## Input records
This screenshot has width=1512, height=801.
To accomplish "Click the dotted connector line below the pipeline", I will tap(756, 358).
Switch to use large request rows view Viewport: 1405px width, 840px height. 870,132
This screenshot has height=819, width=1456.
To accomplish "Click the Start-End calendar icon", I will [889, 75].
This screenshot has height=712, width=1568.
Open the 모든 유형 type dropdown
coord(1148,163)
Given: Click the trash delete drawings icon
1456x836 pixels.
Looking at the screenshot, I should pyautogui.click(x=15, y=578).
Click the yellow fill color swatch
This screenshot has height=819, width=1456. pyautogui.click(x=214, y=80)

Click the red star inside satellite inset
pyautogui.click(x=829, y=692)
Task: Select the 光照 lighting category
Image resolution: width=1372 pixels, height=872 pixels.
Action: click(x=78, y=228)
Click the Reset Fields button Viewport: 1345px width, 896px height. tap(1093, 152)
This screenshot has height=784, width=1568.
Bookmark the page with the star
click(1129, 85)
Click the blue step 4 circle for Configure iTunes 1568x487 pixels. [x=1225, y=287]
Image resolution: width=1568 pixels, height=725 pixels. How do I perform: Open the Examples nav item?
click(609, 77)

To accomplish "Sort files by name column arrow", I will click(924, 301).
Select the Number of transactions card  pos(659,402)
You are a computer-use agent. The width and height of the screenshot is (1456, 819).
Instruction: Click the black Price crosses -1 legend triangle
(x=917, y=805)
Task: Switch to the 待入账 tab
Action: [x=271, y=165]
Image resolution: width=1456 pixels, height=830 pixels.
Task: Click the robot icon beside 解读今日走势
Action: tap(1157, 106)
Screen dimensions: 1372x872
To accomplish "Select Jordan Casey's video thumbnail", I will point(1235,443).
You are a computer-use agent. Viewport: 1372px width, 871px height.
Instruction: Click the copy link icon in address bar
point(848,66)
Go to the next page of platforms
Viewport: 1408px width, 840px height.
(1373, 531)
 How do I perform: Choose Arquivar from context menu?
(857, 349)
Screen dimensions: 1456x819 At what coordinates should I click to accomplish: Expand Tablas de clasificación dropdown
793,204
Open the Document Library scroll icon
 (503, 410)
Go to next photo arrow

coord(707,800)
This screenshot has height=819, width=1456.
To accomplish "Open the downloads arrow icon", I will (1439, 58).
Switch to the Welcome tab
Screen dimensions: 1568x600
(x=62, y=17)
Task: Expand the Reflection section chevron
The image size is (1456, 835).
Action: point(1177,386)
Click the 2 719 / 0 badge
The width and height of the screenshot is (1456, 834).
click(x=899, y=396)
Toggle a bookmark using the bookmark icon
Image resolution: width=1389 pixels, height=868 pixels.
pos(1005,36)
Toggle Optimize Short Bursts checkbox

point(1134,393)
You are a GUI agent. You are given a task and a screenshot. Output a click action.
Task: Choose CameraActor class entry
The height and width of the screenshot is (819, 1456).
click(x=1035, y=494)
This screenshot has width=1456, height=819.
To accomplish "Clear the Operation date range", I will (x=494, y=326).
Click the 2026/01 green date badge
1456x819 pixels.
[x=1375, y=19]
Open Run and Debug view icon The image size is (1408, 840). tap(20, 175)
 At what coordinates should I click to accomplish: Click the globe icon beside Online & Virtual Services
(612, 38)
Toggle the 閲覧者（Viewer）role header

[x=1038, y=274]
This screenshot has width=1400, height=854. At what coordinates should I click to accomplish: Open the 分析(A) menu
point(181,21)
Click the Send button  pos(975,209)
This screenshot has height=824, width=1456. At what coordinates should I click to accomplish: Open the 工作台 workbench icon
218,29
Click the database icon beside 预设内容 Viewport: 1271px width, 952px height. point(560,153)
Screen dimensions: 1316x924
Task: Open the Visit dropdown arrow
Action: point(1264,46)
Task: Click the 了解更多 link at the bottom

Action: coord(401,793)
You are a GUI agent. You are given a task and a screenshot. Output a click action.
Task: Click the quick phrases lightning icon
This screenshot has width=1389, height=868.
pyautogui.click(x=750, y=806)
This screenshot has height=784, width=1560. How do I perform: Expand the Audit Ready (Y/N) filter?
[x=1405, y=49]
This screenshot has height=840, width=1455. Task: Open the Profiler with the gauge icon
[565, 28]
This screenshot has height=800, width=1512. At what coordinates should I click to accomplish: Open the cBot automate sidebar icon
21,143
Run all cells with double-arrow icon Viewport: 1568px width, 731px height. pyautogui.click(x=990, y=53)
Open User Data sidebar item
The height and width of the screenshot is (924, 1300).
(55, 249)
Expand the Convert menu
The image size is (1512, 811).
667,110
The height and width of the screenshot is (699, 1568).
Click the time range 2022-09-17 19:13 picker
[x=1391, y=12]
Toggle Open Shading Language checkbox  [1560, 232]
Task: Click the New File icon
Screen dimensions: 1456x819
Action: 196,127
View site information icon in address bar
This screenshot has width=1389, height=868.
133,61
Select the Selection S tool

## Required work
The data given above must be transcribed exactly and completely.

## Response to this exercise
This screenshot has width=1512, height=801.
To accomplish "Click the dotted connector line below the pipeline", I will tap(756, 358).
Switch to use large request rows view Viewport: 1405px width, 840px height. 870,132
This screenshot has height=819, width=1456.
To accomplish "Click the Start-End calendar icon", I will [889, 75].
This screenshot has height=712, width=1568.
Open the 모든 유형 type dropdown
coord(1148,163)
Given: Click the trash delete drawings icon
1456x836 pixels.
Looking at the screenshot, I should pyautogui.click(x=15, y=578).
Click the yellow fill color swatch
This screenshot has height=819, width=1456. pyautogui.click(x=214, y=80)

Click the red star inside satellite inset
pyautogui.click(x=829, y=692)
Task: Select the 光照 lighting category
Image resolution: width=1372 pixels, height=872 pixels.
Action: click(x=78, y=228)
Click the Reset Fields button Viewport: 1345px width, 896px height. tap(1093, 152)
This screenshot has height=784, width=1568.
Bookmark the page with the star
click(1129, 85)
Click the blue step 4 circle for Configure iTunes 1568x487 pixels. [x=1225, y=287]
Image resolution: width=1568 pixels, height=725 pixels. How do I perform: Open the Examples nav item?
click(609, 77)

To accomplish "Sort files by name column arrow", I will click(924, 301).
Select the Number of transactions card  pos(659,402)
You are a computer-use agent. The width and height of the screenshot is (1456, 819).
Instruction: Click the black Price crosses -1 legend triangle
(x=917, y=805)
Task: Switch to the 待入账 tab
Action: [x=271, y=165]
Image resolution: width=1456 pixels, height=830 pixels.
Task: Click the robot icon beside 解读今日走势
Action: tap(1157, 106)
Screen dimensions: 1372x872
To accomplish "Select Jordan Casey's video thumbnail", I will point(1235,443).
You are a computer-use agent. Viewport: 1372px width, 871px height.
Instruction: Click the copy link icon in address bar
point(848,66)
Go to the next page of platforms
Viewport: 1408px width, 840px height.
(1373, 531)
 How do I perform: Choose Arquivar from context menu?
(857, 349)
Screen dimensions: 1456x819 At what coordinates should I click to accomplish: Expand Tablas de clasificación dropdown
793,204
Open the Document Library scroll icon
 (503, 410)
Go to next photo arrow

coord(707,800)
This screenshot has height=819, width=1456.
To accomplish "Open the downloads arrow icon", I will (1439, 58).
Switch to the Welcome tab
Screen dimensions: 1568x600
(x=62, y=17)
Task: Expand the Reflection section chevron
The image size is (1456, 835).
Action: point(1177,386)
Click the 2 719 / 0 badge
The width and height of the screenshot is (1456, 834).
click(x=899, y=396)
Toggle a bookmark using the bookmark icon
Image resolution: width=1389 pixels, height=868 pixels.
pos(1005,36)
Toggle Optimize Short Bursts checkbox

point(1134,393)
You are a GUI agent. You are given a task and a screenshot. Output a click action.
Task: Choose CameraActor class entry
The height and width of the screenshot is (819, 1456).
click(x=1035, y=494)
This screenshot has width=1456, height=819.
To accomplish "Clear the Operation date range", I will (x=494, y=326).
Click the 2026/01 green date badge
1456x819 pixels.
[x=1375, y=19]
Open Run and Debug view icon The image size is (1408, 840). tap(20, 175)
 At what coordinates should I click to accomplish: Click the globe icon beside Online & Virtual Services
(612, 38)
Toggle the 閲覧者（Viewer）role header

[x=1038, y=274]
This screenshot has width=1400, height=854. At what coordinates should I click to accomplish: Open the 分析(A) menu
point(181,21)
Click the Send button  pos(975,209)
This screenshot has height=824, width=1456. At what coordinates should I click to accomplish: Open the 工作台 workbench icon
218,29
Click the database icon beside 预设内容 Viewport: 1271px width, 952px height. point(560,153)
Screen dimensions: 1316x924
Task: Open the Visit dropdown arrow
Action: point(1264,46)
Task: Click the 了解更多 link at the bottom

Action: coord(401,793)
You are a GUI agent. You are given a task and a screenshot. Output a click action.
Task: Click the quick phrases lightning icon
This screenshot has width=1389, height=868.
pyautogui.click(x=750, y=806)
This screenshot has height=784, width=1560. How do I perform: Expand the Audit Ready (Y/N) filter?
[x=1405, y=49]
This screenshot has height=840, width=1455. Task: Open the Profiler with the gauge icon
[565, 28]
This screenshot has height=800, width=1512. At what coordinates should I click to accomplish: Open the cBot automate sidebar icon
21,143
Run all cells with double-arrow icon Viewport: 1568px width, 731px height. pyautogui.click(x=990, y=53)
Open User Data sidebar item
The height and width of the screenshot is (924, 1300).
(55, 249)
Expand the Convert menu
The image size is (1512, 811).
667,110
The height and width of the screenshot is (699, 1568).
Click the time range 2022-09-17 19:13 picker
[x=1391, y=12]
Toggle Open Shading Language checkbox  [1560, 232]
Task: Click the New File icon
Screen dimensions: 1456x819
Action: 196,127
View site information icon in address bar
This screenshot has width=1389, height=868.
133,61
Select the Selection S tool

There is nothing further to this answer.